Data for this exercise:
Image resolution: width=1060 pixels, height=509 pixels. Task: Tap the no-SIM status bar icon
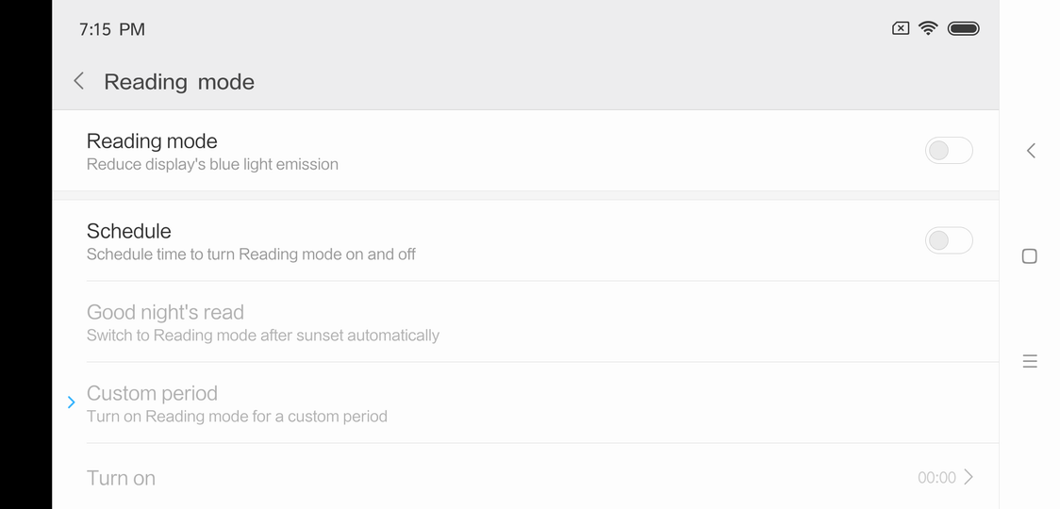[x=901, y=28]
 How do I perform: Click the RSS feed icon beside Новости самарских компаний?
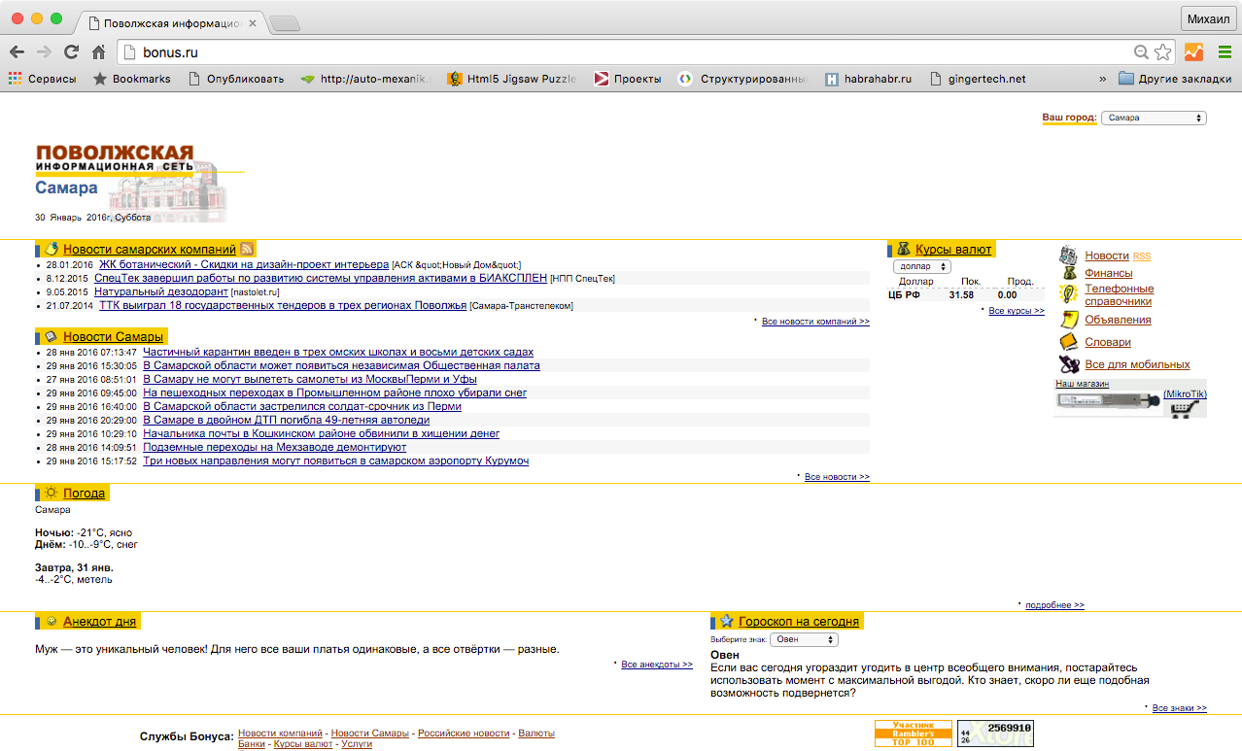247,250
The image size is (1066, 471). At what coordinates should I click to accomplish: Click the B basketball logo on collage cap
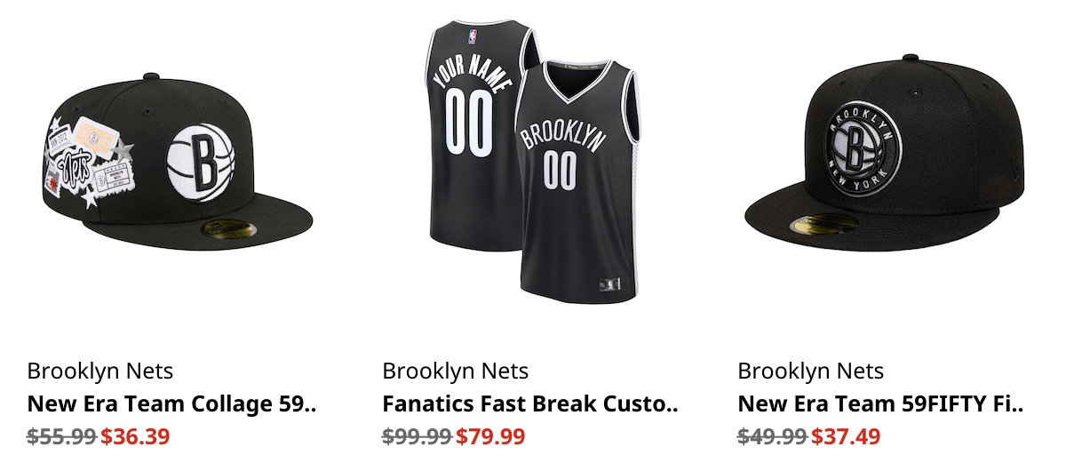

Aim of the exercise:
From the first record to the last, transcribe everything exactly but drop the pictures.

Problem solution:
Image resolution: width=1060 pixels, height=509 pixels. Task: Tap the no-SIM status bar icon
[x=901, y=28]
 How do I perform: Click the RSS feed icon beside Новости самарских компаний?
247,250
The image size is (1066, 471). At what coordinates should I click to accomplish: Click the B basketball logo on collage cap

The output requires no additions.